Split single model in multiple gpus, RuntimeError: tensors are on different GPUs

I am trying to use two inputs in my model and run the model two times on two different gpus along with paralleled. I read the existing posts and blogs in this regard but it sounds like that it is not easy at all in pytorch and it is painful :frowning:

I am out of hope but i just give some details about what i want to do, so maybe some one can help me…
the code that im using is pretty big so i cannot post it here.

I am using RFCN, from this repository link

inside the code we feed image data to base model to obtain base feature map (the base model is resnet). and do the suff on it.

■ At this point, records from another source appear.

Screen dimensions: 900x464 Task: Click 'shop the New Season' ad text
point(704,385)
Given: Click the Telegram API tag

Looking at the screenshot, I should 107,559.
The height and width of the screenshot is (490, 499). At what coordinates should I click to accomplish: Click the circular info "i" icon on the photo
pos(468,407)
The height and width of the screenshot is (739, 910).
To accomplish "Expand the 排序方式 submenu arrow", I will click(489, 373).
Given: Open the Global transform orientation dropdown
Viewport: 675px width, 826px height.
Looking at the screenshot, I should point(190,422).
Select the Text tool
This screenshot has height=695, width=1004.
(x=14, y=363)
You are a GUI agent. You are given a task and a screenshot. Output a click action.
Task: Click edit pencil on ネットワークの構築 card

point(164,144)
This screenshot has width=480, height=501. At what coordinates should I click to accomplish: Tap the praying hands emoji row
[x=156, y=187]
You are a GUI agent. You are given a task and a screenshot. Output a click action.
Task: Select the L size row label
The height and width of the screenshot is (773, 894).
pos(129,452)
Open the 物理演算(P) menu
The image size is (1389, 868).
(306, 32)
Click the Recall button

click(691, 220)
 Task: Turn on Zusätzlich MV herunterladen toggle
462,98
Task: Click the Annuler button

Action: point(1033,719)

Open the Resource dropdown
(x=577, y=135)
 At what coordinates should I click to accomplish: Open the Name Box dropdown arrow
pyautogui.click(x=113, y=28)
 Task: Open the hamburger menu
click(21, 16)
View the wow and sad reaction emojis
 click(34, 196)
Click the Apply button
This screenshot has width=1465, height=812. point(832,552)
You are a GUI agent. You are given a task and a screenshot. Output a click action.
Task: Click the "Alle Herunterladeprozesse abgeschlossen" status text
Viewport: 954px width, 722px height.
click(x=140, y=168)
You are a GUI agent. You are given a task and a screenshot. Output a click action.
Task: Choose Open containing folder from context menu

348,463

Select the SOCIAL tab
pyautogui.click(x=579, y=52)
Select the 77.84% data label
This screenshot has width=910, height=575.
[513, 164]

now imagine i want to use another im_data, lets say im_data_2 and do the
base_feat = self.RCNN_base(im_data)

in another gpu, so i did

im_data_2 = im_data.detach().clone()
base_feat_2 = self.RCNN_base(im_data_2).cuda(3)

I monitor my gpus and i see that gpu 3 is doing something and the code run without any error on gpu 0 and 3. (for simplicity im just using batchsize 1 and not using dataparallel.

The error happens in the next part.

so now i want to use this base_feat_2 and give it to base_feat_2 = self.RCNN_conv_new(base_feat_2)
link,
so i did base_feat_2 = self.RCNN_conv_new(base_feat_2).cuda(3)

but it throws me the followqing error RuntimeError: tensors are on different GPUs

anyone can help me what im doing wrong, and is what im trying to do even possible?